I was inspired to read Richard Beck’s “The Slavery of Death” after hearing Prof. Sheldon Solomon’s talk on it from almost 11 years ago at the Ernest Becker Foundation https://www.youtube.com/watch?v=d4wXfP6So7o. I urge you to take a listen. Beck, a Protestant Christian psychologist, was confronted with the same problem that most people (well, Solomon and myself at least) have after reading the late Ernest Becker’s Pulitzer Prize-winning “The Denial of Death”: what do I do with this? Because if Becker was right, and we now know that he was (see “Worm at the Core: On the Role of Death in Life”, Solomon, Greenberg, Pysczynski (2015)1, then this changes our understanding of humanity.2 This being so, if Christianity purports to address the problems of the human condition, it must address the denial of death and Terror Management Theory (TMT). This is what Beck tries to do in “The Slavery of Death.”
Beck takes issue with the Protestant formulation that sin causes death, which is an extrapolation of Romans 6:23: “For sin’s wages are death….” (The New Testament, Yale 2017). He instead looks to the Eastern (Orthodox) formulation that death causes sin, which is an extrapolation of 1 Corinthians 15:56: “Now death’s sting is sin….” (TNT). These are distinctions with enormous differences as any student of Western and Eastern Christianity would know. The entire meaning of the death, burial, and Resurrection of Jesus Christ is tied up in which approach you take. Importantly, however, it is only along the Eastern path that there is an answer to the Becker/Solomon conundrum of immortality projects and TMT – as Becker said, “the idea of death, the fear of it, haunts the human animal like nothing else; it is the mainspring of human activity—activity designed largely to avoid the fatality of death, to overcome it by denying in some way that it is the final destination for man.” The Christian response to Becker is what Beck, a western Christian, finds on the eastern road.
My copy of this book is so marked up with Beck’s important points that it is hard for me now to even interpret, but you can read his book to understand them. Some of the more important points include: the differences between “Ancestral” and “Original” sin, where Beck relies heavily on the famous work “Ancestral Sin” by John Romanides, the deuterocanonical book “Wisdom” (sadly, not found in many Bibles today but legitimate for Christian teaching), and Church Father St. John Chrysostom; a wonderfully readable summary of the work of Becker (and some of Solomon, whose book “Worm at the Core” did not come out until 4 years later), which includes work by Walter Brueggemann; that cultural institutions become “principalities and powers”; the eccentric identity of Christ that does not buy in to the death denying cultural myth and to which all Christians have access; timor mortis (the fear of death) as a fact of life for which Christianity offers an answer; and much more.
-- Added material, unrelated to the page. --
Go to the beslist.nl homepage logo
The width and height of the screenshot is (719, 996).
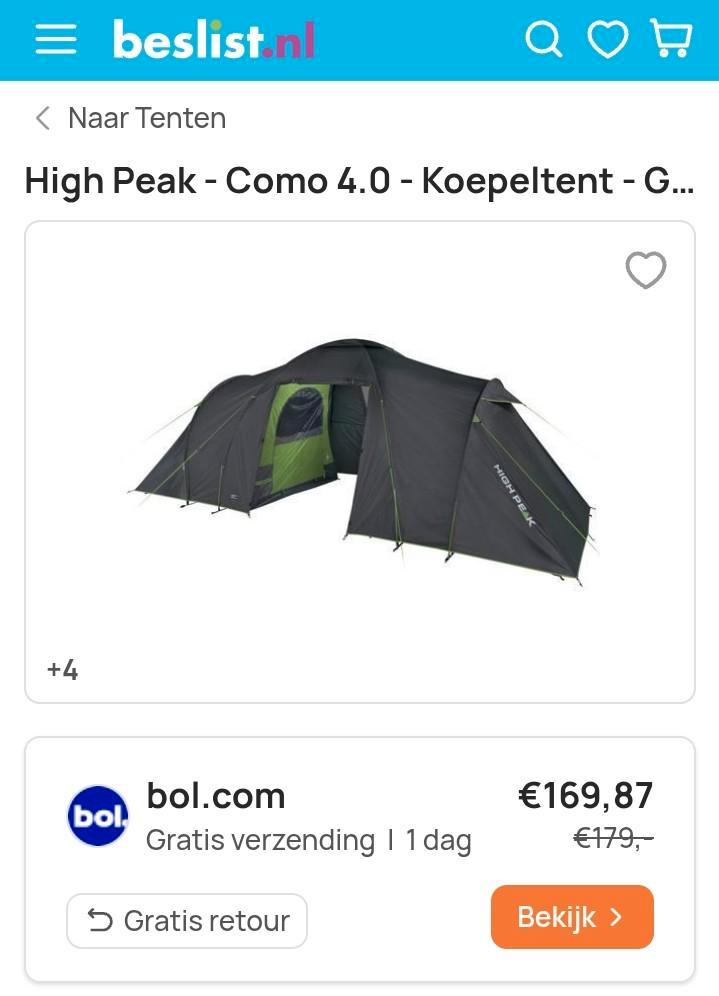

The human animal has to be communal to survive. You can’t make your own cheeseburger.3 Therefore, human communities bind themselves together through cultural myths. Cultural myths are very important. But they always have counter-arguments as well. Those who raise them are usually perceived as enemies to the tribe. Take the United States in the 21st century for example. Is the cultural myth still one of: Freedom, the Rule of Law, God, The Spirit of ’76, George Washington, Thomas Jefferson, Abraham Lincoln, Manifest Destiny, etc.? I’m not sure it still holds. Also, there are the counter-arguments that we rarely are taught: benefit to powerful elites, the Proclamation Line of 1763, genocide, enslavement, etc. Nevertheless, the myth is important regardless of its truth. Beck describes the cultural institutions through which or lives play out as “principalities and powers.” Churches can be included in this category. One purpose they serve is to ease our timor mortis/fear of death. To admit this is to “threaten to expose the neurotic lie that sits at the heart of Christian culture and American society—that death doesn’t exist.” “Success” in America is a neurotic delusion as a defense mechanism to annihilation, and American churches as cultural institutions play right along. Beck argues that understanding that the fear of death leads to sin, rather than the other way around, is the road to understanding and sharing in the eccentric identity of Christ and sharing in His Resurrection. For the non-Christian, Beck’s approach simply points out that religions can have answers to the Becker/Solomon problem. Neither Becker nor Solomon ever disputed that, and both were/are receptive to religious approaches (see Solomon’s talk at the beginning of this piece). For the Christian, I highly recommend this book.
One could say that Beck came to the Eastern road through Becker; and that I came to Becker via the Eastern road. The journeys of each of our lives unfold as they will if we have the courage to engage with that journey. And that is my wish for you, wherever it may take you.